Data supplied ▸
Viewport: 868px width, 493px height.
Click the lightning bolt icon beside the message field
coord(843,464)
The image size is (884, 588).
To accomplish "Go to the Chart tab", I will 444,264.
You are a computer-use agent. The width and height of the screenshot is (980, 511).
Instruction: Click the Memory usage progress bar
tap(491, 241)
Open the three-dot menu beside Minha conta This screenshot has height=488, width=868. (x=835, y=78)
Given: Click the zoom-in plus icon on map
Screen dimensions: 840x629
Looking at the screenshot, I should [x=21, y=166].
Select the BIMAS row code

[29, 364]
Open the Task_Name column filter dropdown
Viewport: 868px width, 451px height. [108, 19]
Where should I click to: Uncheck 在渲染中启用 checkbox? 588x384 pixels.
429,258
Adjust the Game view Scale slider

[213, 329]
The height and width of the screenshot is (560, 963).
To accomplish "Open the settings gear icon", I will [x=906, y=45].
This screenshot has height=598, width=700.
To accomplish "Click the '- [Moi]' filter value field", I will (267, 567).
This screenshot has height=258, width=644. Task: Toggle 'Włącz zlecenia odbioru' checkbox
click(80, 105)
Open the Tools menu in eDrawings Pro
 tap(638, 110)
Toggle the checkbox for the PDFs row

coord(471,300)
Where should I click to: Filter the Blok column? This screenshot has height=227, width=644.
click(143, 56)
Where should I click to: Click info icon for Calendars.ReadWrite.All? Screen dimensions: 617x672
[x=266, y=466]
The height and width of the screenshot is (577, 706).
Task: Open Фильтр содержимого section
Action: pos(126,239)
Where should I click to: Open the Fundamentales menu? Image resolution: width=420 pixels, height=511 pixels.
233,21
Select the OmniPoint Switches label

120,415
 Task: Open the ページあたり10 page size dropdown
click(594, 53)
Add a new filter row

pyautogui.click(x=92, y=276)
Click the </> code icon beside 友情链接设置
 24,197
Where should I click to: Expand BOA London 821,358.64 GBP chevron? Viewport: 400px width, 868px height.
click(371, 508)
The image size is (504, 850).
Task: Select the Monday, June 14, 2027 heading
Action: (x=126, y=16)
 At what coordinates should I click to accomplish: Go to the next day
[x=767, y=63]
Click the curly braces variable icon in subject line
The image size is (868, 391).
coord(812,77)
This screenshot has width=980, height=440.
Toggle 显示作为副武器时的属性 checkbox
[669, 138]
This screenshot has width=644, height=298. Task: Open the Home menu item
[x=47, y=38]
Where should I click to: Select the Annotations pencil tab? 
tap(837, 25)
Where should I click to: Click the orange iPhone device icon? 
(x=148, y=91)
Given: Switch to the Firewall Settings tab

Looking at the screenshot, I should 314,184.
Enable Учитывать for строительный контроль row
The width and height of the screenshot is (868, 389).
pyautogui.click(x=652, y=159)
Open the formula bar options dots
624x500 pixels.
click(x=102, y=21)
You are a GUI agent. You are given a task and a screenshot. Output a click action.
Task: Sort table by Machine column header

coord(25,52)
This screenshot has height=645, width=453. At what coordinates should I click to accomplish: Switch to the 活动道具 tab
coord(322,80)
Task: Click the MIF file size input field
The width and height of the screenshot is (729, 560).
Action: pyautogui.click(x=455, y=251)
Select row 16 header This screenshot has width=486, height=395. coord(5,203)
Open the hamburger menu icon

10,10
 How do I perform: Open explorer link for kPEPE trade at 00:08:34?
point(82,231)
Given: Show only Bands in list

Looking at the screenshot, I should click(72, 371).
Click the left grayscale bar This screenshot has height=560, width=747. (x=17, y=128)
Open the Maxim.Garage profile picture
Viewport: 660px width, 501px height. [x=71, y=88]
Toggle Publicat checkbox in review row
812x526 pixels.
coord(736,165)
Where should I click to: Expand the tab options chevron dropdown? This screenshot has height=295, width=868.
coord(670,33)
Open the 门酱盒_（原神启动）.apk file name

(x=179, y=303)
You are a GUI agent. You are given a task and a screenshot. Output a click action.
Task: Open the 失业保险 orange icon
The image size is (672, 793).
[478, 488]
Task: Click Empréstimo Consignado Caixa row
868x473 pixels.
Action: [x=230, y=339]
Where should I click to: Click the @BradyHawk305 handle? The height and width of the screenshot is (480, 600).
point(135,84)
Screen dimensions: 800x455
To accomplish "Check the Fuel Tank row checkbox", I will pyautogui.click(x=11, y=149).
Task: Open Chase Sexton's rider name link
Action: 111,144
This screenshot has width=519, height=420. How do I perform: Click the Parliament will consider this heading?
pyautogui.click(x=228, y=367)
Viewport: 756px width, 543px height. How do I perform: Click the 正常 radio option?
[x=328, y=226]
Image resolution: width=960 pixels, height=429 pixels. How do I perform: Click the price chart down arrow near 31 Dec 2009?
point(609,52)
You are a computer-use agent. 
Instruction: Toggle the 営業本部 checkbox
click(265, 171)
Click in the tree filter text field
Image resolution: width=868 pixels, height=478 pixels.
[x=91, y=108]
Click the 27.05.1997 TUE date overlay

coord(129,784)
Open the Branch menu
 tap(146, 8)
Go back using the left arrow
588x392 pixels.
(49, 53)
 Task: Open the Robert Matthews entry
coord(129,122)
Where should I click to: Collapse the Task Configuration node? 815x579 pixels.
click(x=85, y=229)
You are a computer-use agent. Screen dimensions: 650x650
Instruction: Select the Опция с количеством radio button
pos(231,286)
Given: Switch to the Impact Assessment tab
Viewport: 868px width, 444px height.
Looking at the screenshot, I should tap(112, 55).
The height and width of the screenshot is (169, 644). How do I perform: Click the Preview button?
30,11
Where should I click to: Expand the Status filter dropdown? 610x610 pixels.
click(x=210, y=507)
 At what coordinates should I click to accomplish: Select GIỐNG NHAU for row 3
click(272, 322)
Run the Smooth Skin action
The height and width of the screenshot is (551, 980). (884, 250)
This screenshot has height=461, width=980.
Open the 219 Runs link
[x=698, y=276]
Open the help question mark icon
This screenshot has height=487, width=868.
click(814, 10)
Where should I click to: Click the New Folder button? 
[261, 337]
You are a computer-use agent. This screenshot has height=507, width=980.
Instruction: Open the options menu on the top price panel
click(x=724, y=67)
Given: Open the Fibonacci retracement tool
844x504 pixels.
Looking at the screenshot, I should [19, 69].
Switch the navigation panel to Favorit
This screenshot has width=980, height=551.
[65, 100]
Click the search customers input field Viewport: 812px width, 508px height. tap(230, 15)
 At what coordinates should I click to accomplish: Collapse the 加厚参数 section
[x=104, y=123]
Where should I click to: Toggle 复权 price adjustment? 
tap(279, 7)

Problem to solve ▸
The expected output is each line of the records above that includes the word "input".

Result ▸
Task: Click the MIF file size input field
Click the search customers input field Viewport: 812px width, 508px height. tap(230, 15)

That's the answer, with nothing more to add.